» The records:
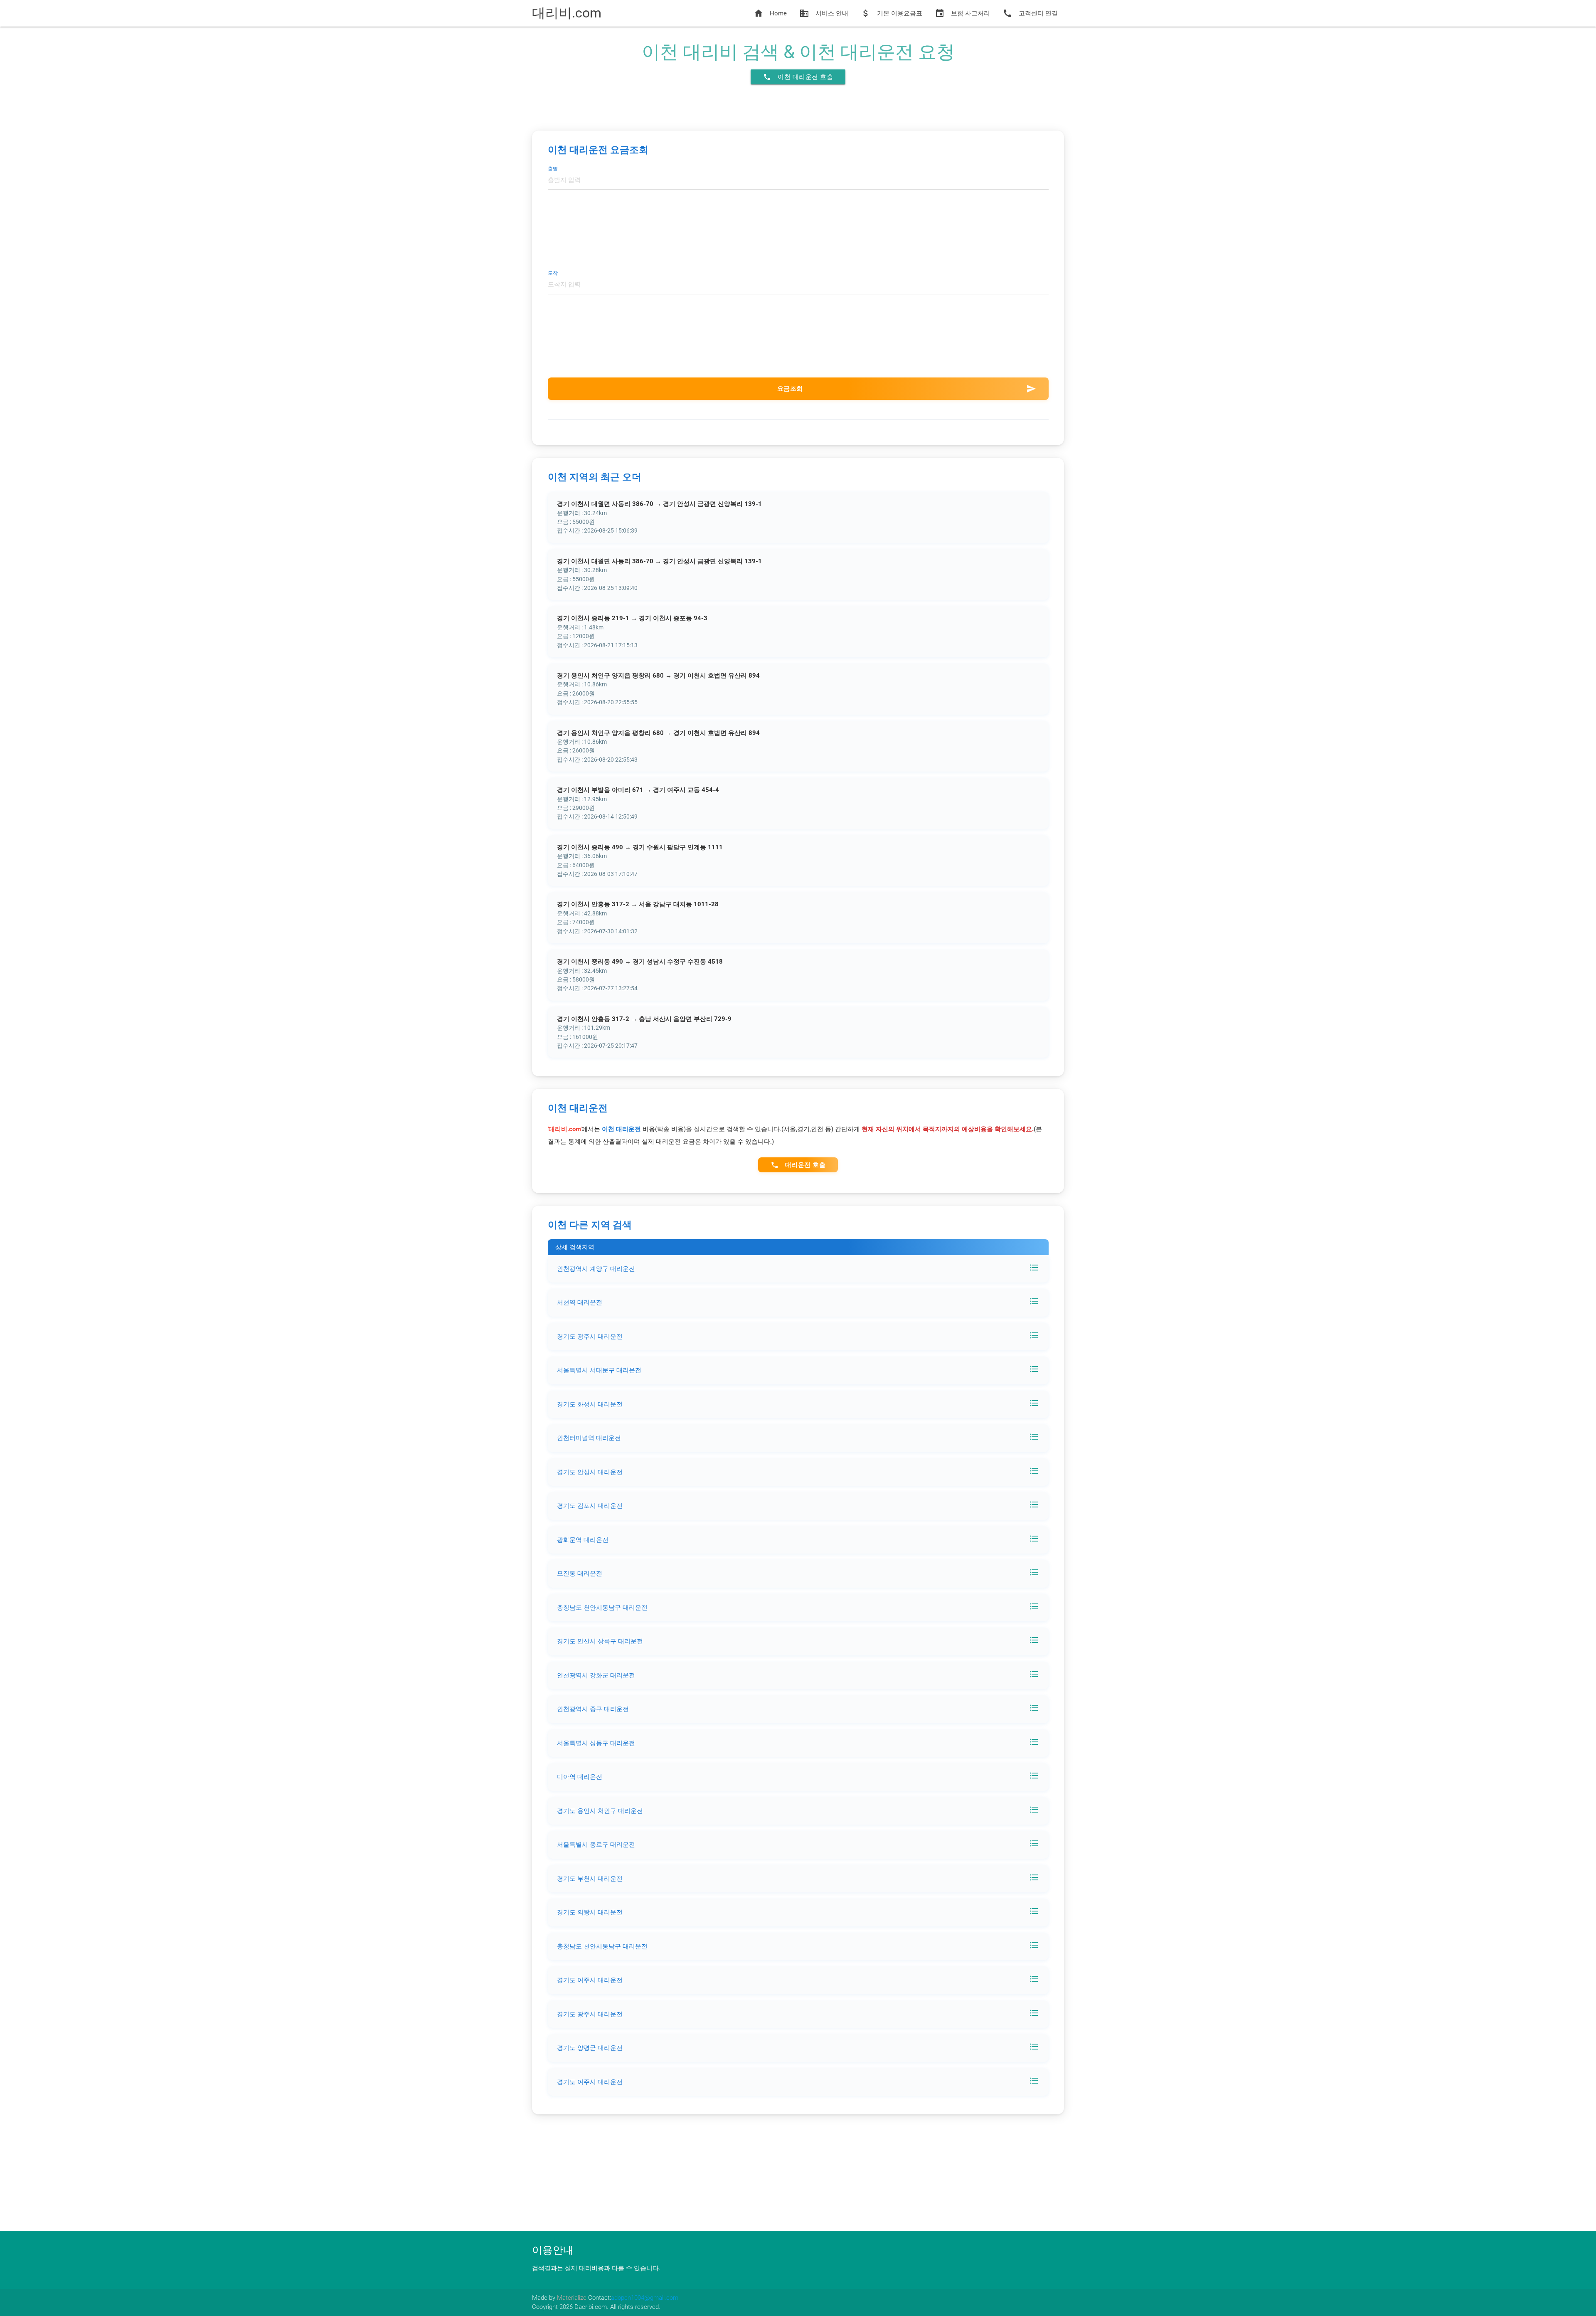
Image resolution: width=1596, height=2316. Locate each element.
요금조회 (906, 389)
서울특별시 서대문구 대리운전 (599, 1370)
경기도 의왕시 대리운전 (590, 1912)
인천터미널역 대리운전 (589, 1438)
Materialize (571, 2297)
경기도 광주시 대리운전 (590, 1336)
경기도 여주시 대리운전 (590, 1980)
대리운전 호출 (798, 1165)
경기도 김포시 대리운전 (590, 1505)
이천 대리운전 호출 (798, 77)
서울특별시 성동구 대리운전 (596, 1743)
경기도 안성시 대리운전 (590, 1472)
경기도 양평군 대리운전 (590, 2048)
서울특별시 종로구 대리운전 (596, 1844)
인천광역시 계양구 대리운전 (596, 1269)
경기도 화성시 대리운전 (590, 1404)
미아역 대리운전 (579, 1777)
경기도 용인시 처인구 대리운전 (600, 1811)
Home (770, 13)
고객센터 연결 (1030, 13)
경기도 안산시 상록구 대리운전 (600, 1641)
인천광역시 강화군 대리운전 (596, 1675)
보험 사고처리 (962, 13)
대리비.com (566, 13)
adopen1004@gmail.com (644, 2297)
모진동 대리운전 (579, 1573)
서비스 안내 (823, 13)
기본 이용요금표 (891, 13)
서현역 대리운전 (579, 1302)
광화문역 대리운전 (582, 1540)
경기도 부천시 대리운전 (590, 1878)
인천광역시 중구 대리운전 (593, 1709)
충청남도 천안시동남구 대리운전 (602, 1607)
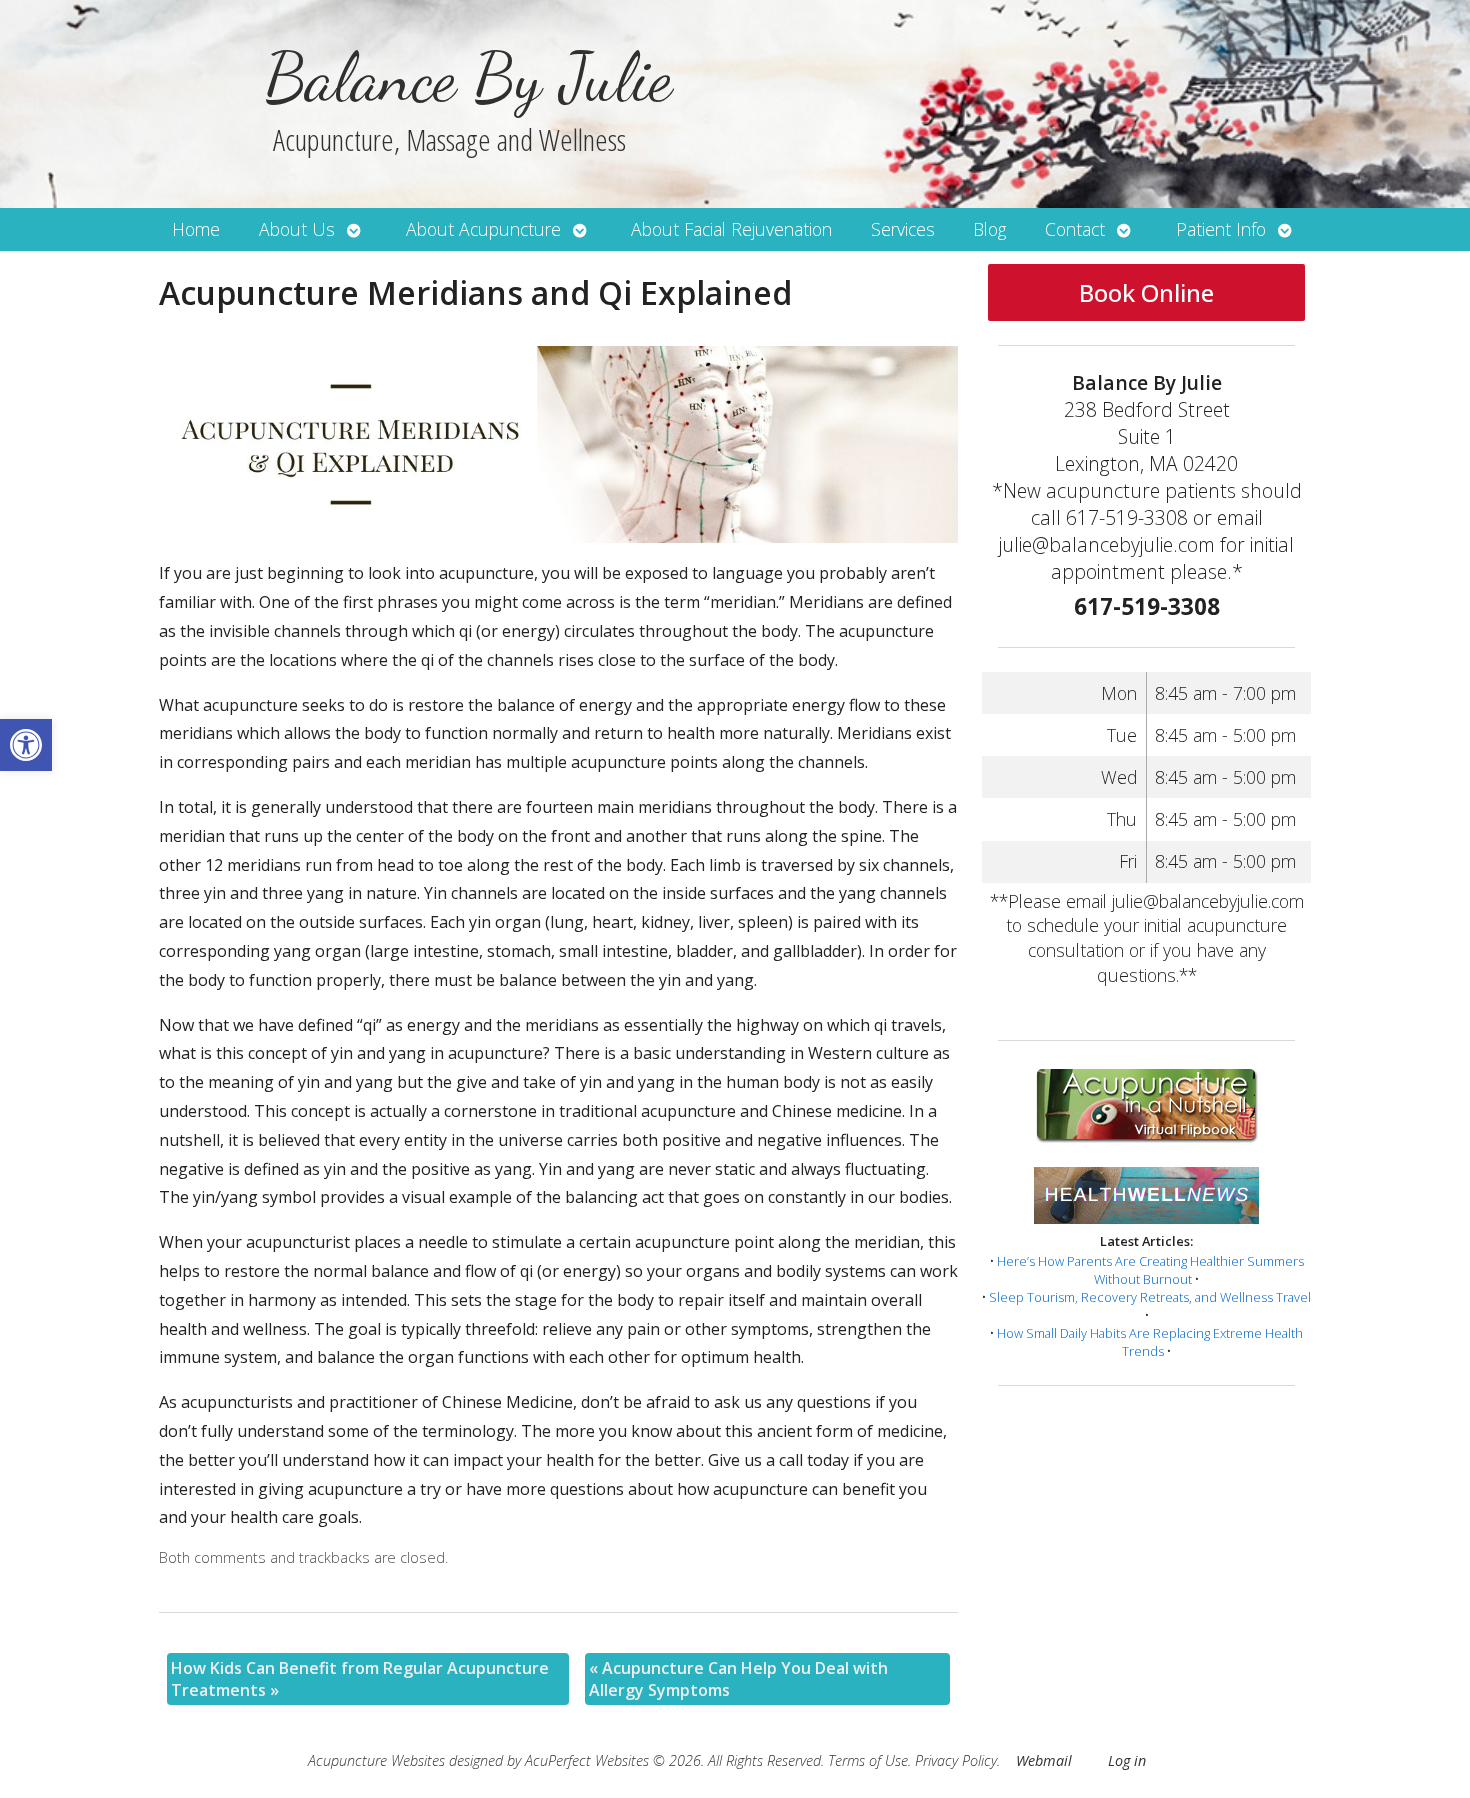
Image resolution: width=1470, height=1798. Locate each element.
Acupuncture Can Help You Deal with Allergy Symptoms (738, 1679)
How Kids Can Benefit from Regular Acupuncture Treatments (360, 1679)
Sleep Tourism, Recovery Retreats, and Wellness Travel (1150, 1297)
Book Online (1146, 292)
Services (903, 229)
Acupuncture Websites (376, 1760)
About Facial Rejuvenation (731, 229)
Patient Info (1221, 229)
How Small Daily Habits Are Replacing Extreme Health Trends (1150, 1342)
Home (196, 229)
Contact (1075, 229)
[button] (26, 745)
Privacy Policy (956, 1760)
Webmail (1044, 1760)
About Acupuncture (483, 229)
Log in (1127, 1760)
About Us (297, 229)
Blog (989, 229)
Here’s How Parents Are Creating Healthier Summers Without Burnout (1150, 1270)
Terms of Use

» Exercise instructions: Give an exact copy of every line from the one holding "Book Online (1146, 292)" through the end of the records, both included, and no other lines.

» Your response:
Book Online (1146, 292)
Services (903, 229)
Acupuncture Websites (376, 1760)
About Facial Rejuvenation (731, 229)
Patient Info (1221, 229)
How Small Daily Habits Are Replacing Extreme Health Trends (1150, 1342)
Home (196, 229)
Contact (1075, 229)
[button] (26, 745)
Privacy Policy (956, 1760)
Webmail (1044, 1760)
About Acupuncture (483, 229)
Log in (1127, 1760)
About Us (297, 229)
Blog (989, 229)
Here’s How Parents Are Creating Healthier Summers Without Burnout (1150, 1270)
Terms of Use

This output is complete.